I just had two young bad-ass women arborists climb and trim the trees, to asses their health and they guessed they were over 150 years old. They trimmed the trees, with chainsaws and hand saws in an active hail storm no less.
The Farm.
Of course after we bought the property, we decided to just renovate the bathroom...then the kitchen, and then it somehow extended in to the entire house, including opening up the second story, new wood floors, exposing and rehanging the beams, new plumbing, new electric, fixing a mold issue; it was extensive.
Where there is a vision, there's a way.
We learned a ton about building and renovating, and modernizing an old Swedish brick farm house though. Good skills to have!

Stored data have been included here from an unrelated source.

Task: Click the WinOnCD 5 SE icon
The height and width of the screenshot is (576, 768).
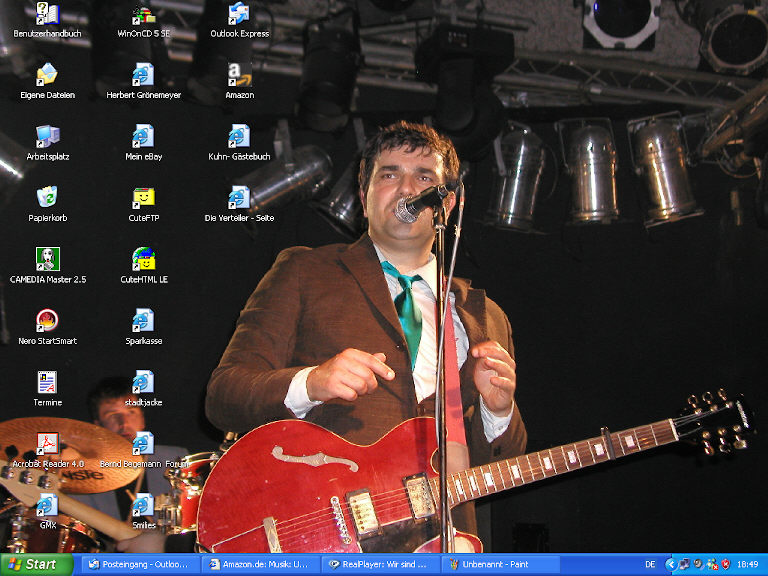Action: (x=143, y=14)
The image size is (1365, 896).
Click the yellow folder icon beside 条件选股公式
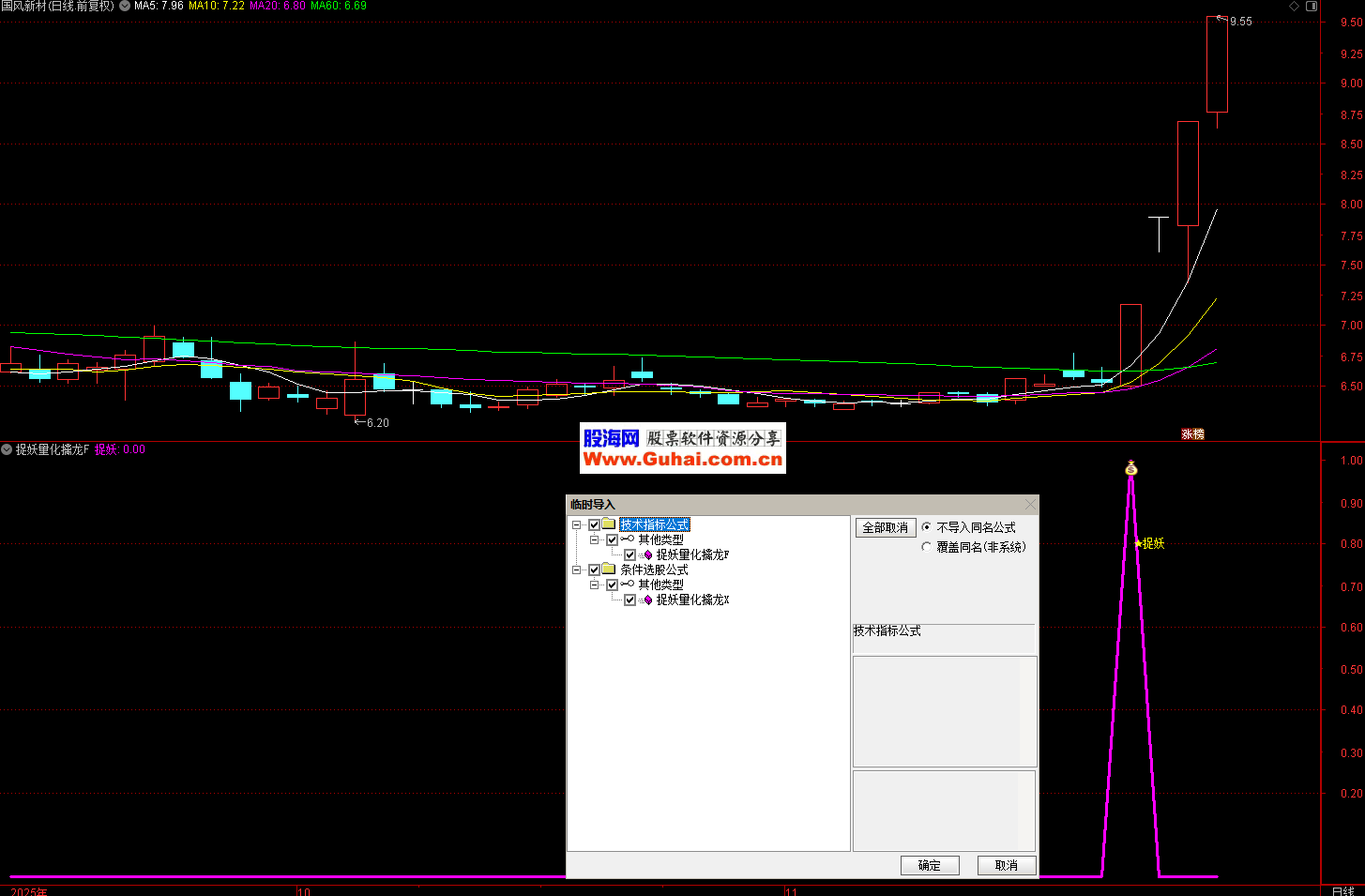609,569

Now the space is how we love it, and it's a really sweet home for us. We moved all our books, the newly painted piano, and other random stuff from Taos into our new space and it feels like a new home. We have only really been living in this house for four months, so it will take some years to fill it with memories with friends.

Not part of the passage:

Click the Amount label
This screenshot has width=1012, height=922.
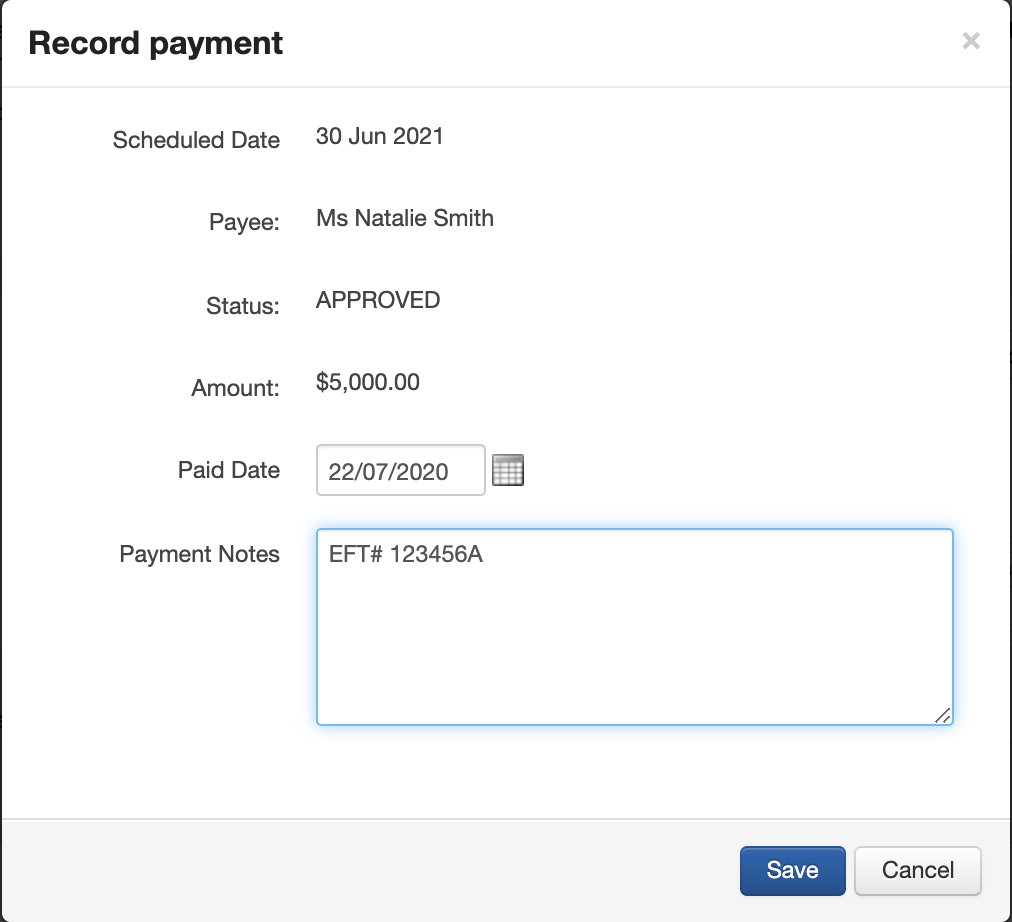click(235, 388)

Next we are focused on the shop building. We moved all the inherited crap, and our stuff out of the shop building and dispersed it into several other out buildings, sheds and the middle building. The previous owners had a mechanics business out of the space, so we inherited a car lift and all kinds of random car mechanic tools and parts. Again, kind of perfect for us, as we can repurpose much of this for artistic projects.

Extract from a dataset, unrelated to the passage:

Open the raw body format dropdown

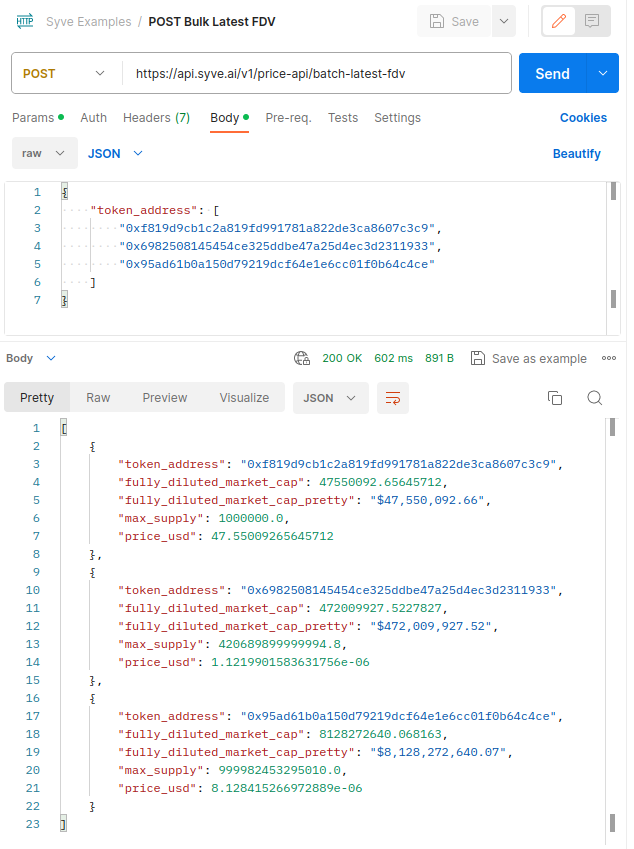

We sectioned off a a bit of the middle building for a wood shop- which will help with the renovation of the shop building. Basically we are blowing out the low ceiling and making it a larger space so we can have a taller space to build and have a gantry crane in the shop. Here's a short video of Christian at work..
Renovation is slow moving as it's generally dark and cold at this latitude in winter. The shop is unheated and it needs some serious TLC. We are going to insulate and paint and repair the ancient cracking walls- all in due time. I am trying to be ok with going slower (not easy for me)...
We hope to finish the shop in the next few months, and outfit the shop with the basic tools and keep setting up spaces to become work spaces for us. My days vacillate between a deep reckoning of all of the amazing work spaces we left behind and just getting it going in our new home. Those are the completely crazy and exciting parts to this puzzle.
We may be crazy.
The broad brushstroke plan.
The whole plan was to provide more opportunities for our teenager, and to experience a new way of life in a highly progressive country in the middle of Europe. So here we are in our new base of operations, seeing if it will hold us and our creative visions through Kodiaks' high school years. Once he graduates high school in Sweden he has access to FREE universities all over Europe.
We are not the first, and surely wont be the last to try this out. We have been fortunate to be able to hold on to our shop property in Taos as well, a place that will always feel deeply like my hearts home. The mesa and I met in my early 20's and I love that land like no other.
Race Against Time.
This is the only real hiccup to the plan above. There is still much hard labor to make our place work for us and sometimes it does feel a bit like a race against time. The time I'm suddenly more concerned about is the small and less small aches and pains that come with age. I have used my body hard all my life, built many homes, smithed many railings, fabricated many large heavy sculptures and hung from many circus apparatus'. That's what I do. My body is complaining more lately, and I'm trying to navigate this situation gracefully. I'm really not that old, but I guess not unlike an athletes body, mine is older than my years.
I know I'm in good company here too, so working with it...I'll be an adaptation queen by the time I'm done.